By N.S. Palmer, Ph.D.

Surprise, surprise: Today’s New York Times reports that the U.S. Justice Department has given only a slap on the wrist to John Yoo and Jay Bybee, the Bush-Cheney regime lawyers whose “torture memos” provided specious legal cover for violation of U.S. and international law.

Yoo and Bybee’s work not only tried to justify torture of prisoners. It also committed torture: against logic, human decency and — most relevant — against both statutory law and legal precedent.

Yoo is now a (much-protested) law professor at the University of California / Berkeley. Bybee is a federal judge, appointed to the post by the Bush-Cheney regime.

Ethics lawyers in the Justice Department’s Office of Professional Responsibility (OPR) concluded that Yoo and Bybee had

… ignored legal precedents and provided slipshod legal advice to the White House in possible violation of international and federal laws on torture.

The OPR recommended that Yoo and Bybee be cited for “professional misconduct,” which could have led to the revocation of their licenses to practice law.

However, David Margolis, associate deputy attorney general, overruled the OPR’s recommendations, which were already far too mild. As a result, the official Justice Department report (PDF) cited the two war criminals only for “poor judgment.”

Thus, the Obama administration once again let the psychopathic monsters of the Bush-Cheney regime (starting with Bush and Cheney themselves) escape justice.

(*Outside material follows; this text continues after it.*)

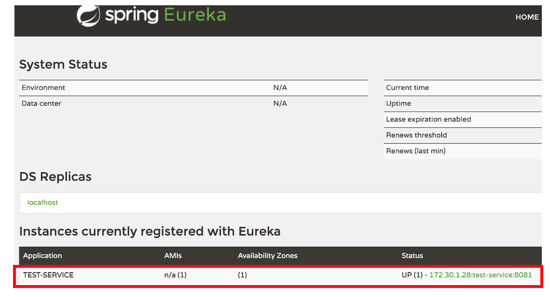Select the Environment row in System Status
The height and width of the screenshot is (300, 550).
click(43, 88)
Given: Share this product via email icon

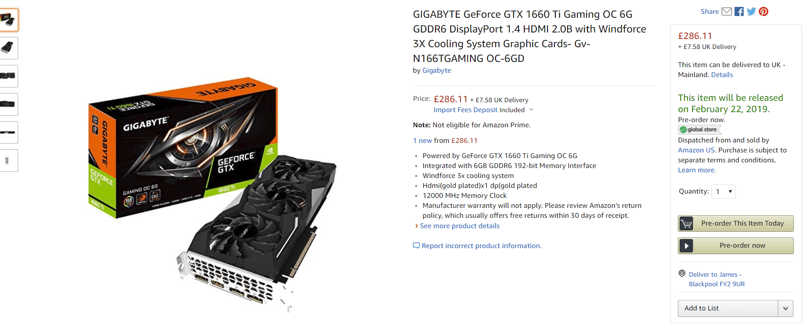Looking at the screenshot, I should 727,12.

In 1947, German jurists who had provided similar legal apologetics for the Nazi regime were tried at Nuremberg for crimes against humanity, were convicted, and served long prison terms. As a result of the Justice Department’s whitewash, Yoo and Bybee won’t even suffer the loss of their law licenses.

Republicans try to frighten the uninformed by painting Obama as a wild-eyed leftist (as well as a Kenyan Socialist Muslim), but there’s no indication he’s anything but a slightly less vicious, considerably more intelligent version of his predecessor.

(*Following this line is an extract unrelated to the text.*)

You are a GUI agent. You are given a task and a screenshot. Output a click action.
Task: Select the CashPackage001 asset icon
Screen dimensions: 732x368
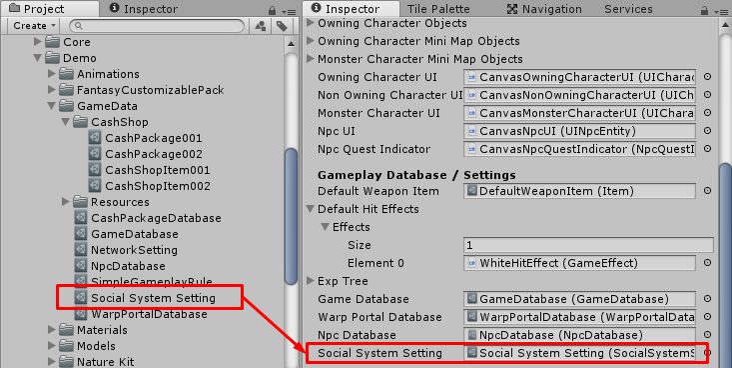click(x=95, y=138)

From his continued support for Bush-Cheney policies that benefit Wall Street at the expense of Main Street, to his continuation of the Bush-Cheney regime’s Afghanistan occupation, to his complete lack of leadership on issues such as jobs and health care reform that would benefit working Americans, Obama is starting to look very much like “Bush-lite.”

And that is not “change we can believe in.”

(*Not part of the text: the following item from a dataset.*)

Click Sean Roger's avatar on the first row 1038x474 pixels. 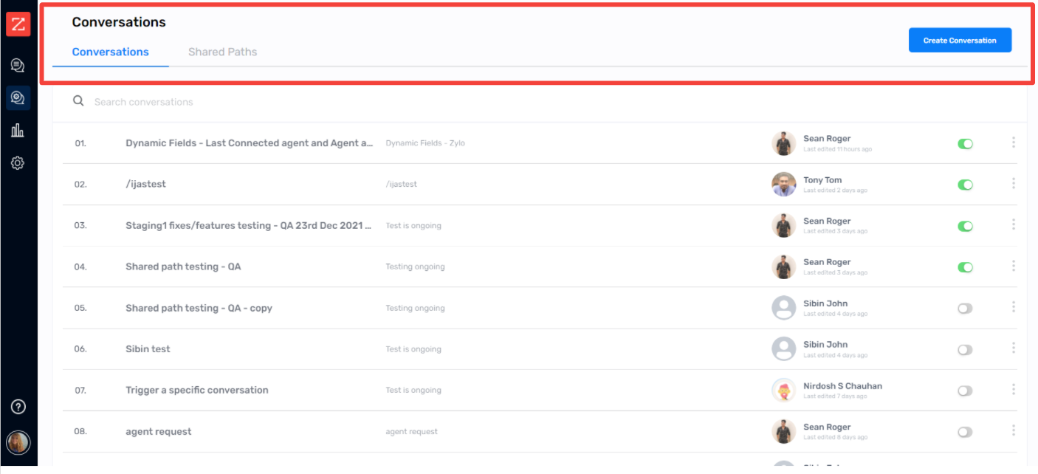click(783, 143)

Copyright 2010 by N.S. Palmer. May be reproduced as long as byline, copyright notice, and URL ( are included.


  1. […] N.S. Palmer, Ph.D. February 20, […]

  2. “Bush-lite.” LOL, love it.

    It’s sad how many similarities there are between the Obama admin and the Bush one- very sad. Just goes to prove there’s really very little real difference between the two parties.

  3. I agree with you, Liberty. I wish that I had a solution. The future of our country will depend on young people like you, and that gives me hope.

  4. Glad to see you back in the saddle again, NS — or under the thinking cap as the case may be. 🙂

    Speaking as someone outside the US, I’m disappointed in Obama too. I figured things would start to turn around. Oh, not everything; I’m not so unrealistic that I believe a president’s hands aren’t tied by what’s come before and by the realities of things around him. But how hard, really, would it be to step down Iraq and Afghanistan? Even Nixon managed it with Vietnam, and the sacrifice made in terms of US blood there was far greater. If not an end to the wars, I at least expected a Democrat, and a man who faced discrimination, to stand up for civil rights and the US Constitution. How strange, how sad, how puzzling that he has not. It must seem like the last gasp for a lot of liberals and progressives in the US… even their best shot now falls short of the mark. Even for someone like me, it’s disturbing. 😦

    • Hi, LP —

      I share your disappointment in President Obama. Even though I never idolized him like a lot of people did prior to his election, I did expect more and better action. it’s true that the federal government and the military-security-industrial complex have their own momentum. Just like it’s hard to turn an aircraft carrier around quickly, it’s hard to turn the country around quickly. And there are definite risks for Obama in taking bold moves: remember what happened to President Kennedy. Even apart from the danger of a coup like the one that killed JFK, there are probably thousands of people who hate Obama mainly because he’s black and who have been incited by propaganda that paints him as a socialist, a Muslim, a foreigner, and as an illegitimate president. That must give him pause. And of course, as Paul Krugman pointed out, he was the most conservative of the Democratic candidates for president, so it was probably never wise to expect him to initiate radical change.

      I don’t know what’s going to happen. Just hang on tight and hope for the best, I guess.